Alfredo mentioned that he loves Richmond’s bodily magnificence, however that his new residence struggles with some quality-of-life points, together with trash and messed-up streets. And he has no thought the place to show for details about what’s going on within the metropolis.
A couple of miles away, Elaina Jones, who moved from close by Orinda final yr, mentioned she enjoys the group within the Marina Bay neighborhood. However she mentioned she has little sense of what’s taking place in the remainder of town. What she does know, she learns not from native media however from speaking to her older neighbors.
Nonetheless, she plans to vote within the native elections in November — and mentioned to take action she wants to determine what’s occurring.
One among her would-be representatives, Metropolis Council candidate Sue Wilson, mentioned the shortage of an area newspaper means candidates usually work to achieve voters one-on-one, by going to their doorways.
Plenty of residents are at the hours of darkness about who’s working for workplace and their positions on points. Which may be one cause, some officers mentioned, that voter turnout in native elections is abysmal.
Wilson mentioned Richmond’s tumultuous politics usually make her suppose, “This looks as if the form of factor that might be within the newspaper.”
She paused. “However then there is no such thing as a newspaper.”
The journalists at Richmondside hope to do their half to alter that. On June 25, the location went dwell with what they hope will probably be dynamic protection.
Richmondside is the newest offshoot of the Cityside Journalism Initiative, a nonprofit on-line information platform launched by journalists seeking to reinvigorate native information protection within the Bay Space. The hassle is funded by way of grants and reader donations.

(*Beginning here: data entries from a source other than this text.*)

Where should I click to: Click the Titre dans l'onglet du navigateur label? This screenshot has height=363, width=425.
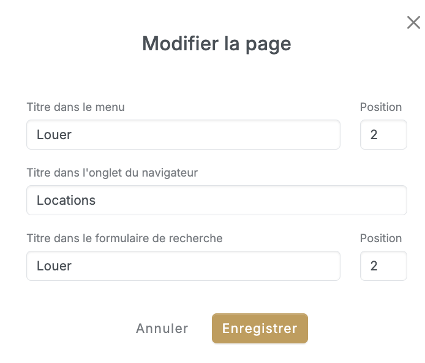(x=112, y=173)
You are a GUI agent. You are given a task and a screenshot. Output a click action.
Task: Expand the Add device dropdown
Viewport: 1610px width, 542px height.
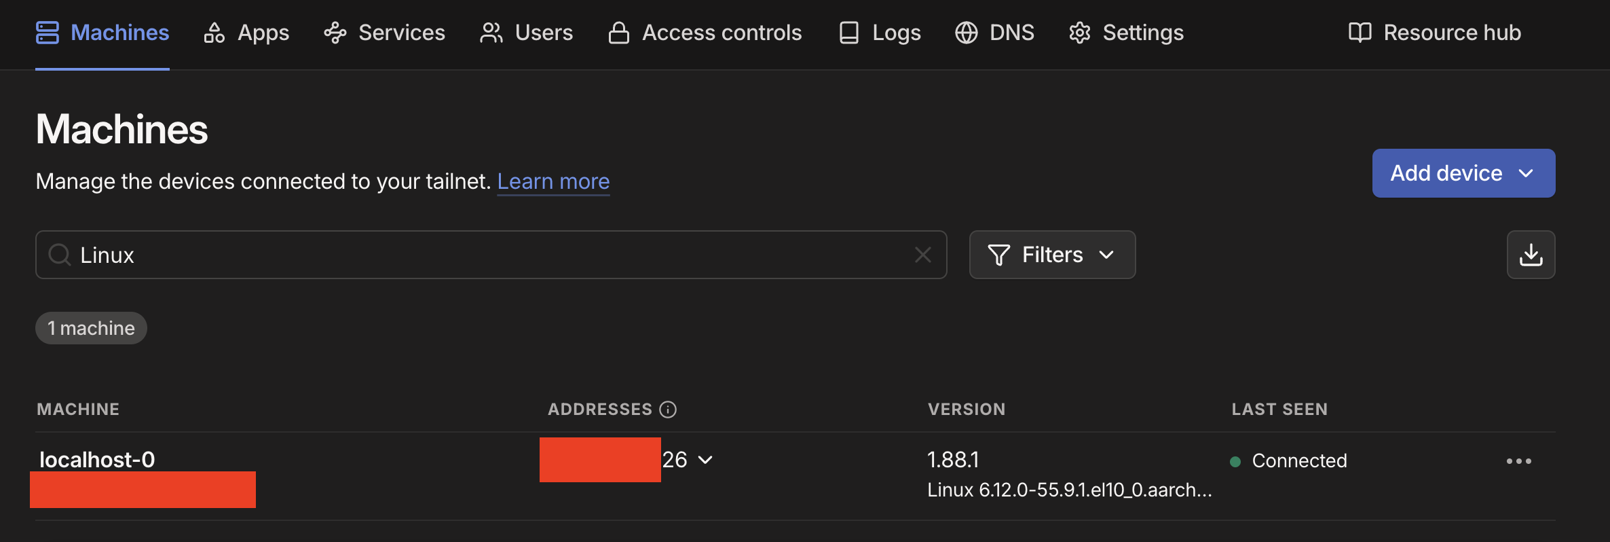1463,173
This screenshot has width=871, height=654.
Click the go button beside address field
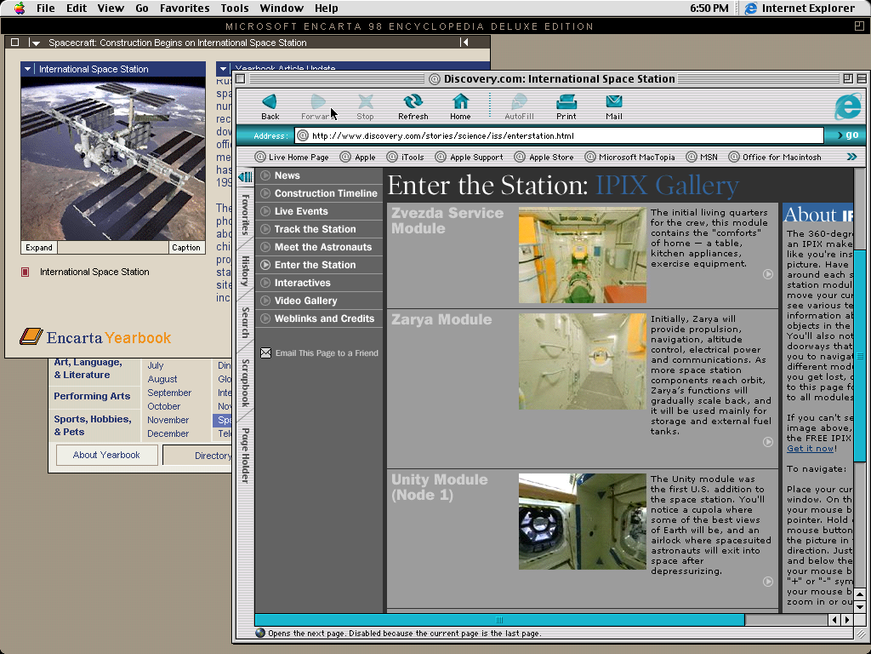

Richmondside’s new editor, Kari Hulac, mentioned the publication would have two full-time staffers and two interns, in addition to editorial help from throughout the group and contributions from freelancers. She mentioned readers can look ahead to air high quality protection, in addition to tales on neighborhood points, small companies and public security.
For Hulac, a veteran Bay Space journalist, the launch represents a welcome second probability to be concerned in native information.
“I’ve locked the door on a newsroom,” she recalled of shutting a information bureau in Tracy. “I put the handwritten word on the door: ‘This workplace is closed completely.’”
“If you happen to had instructed me, I don’t know, a yr in the past, that I might be again within the Bay Space working in an area newsroom once more, I by no means in one million years would have believed it,” she mentioned.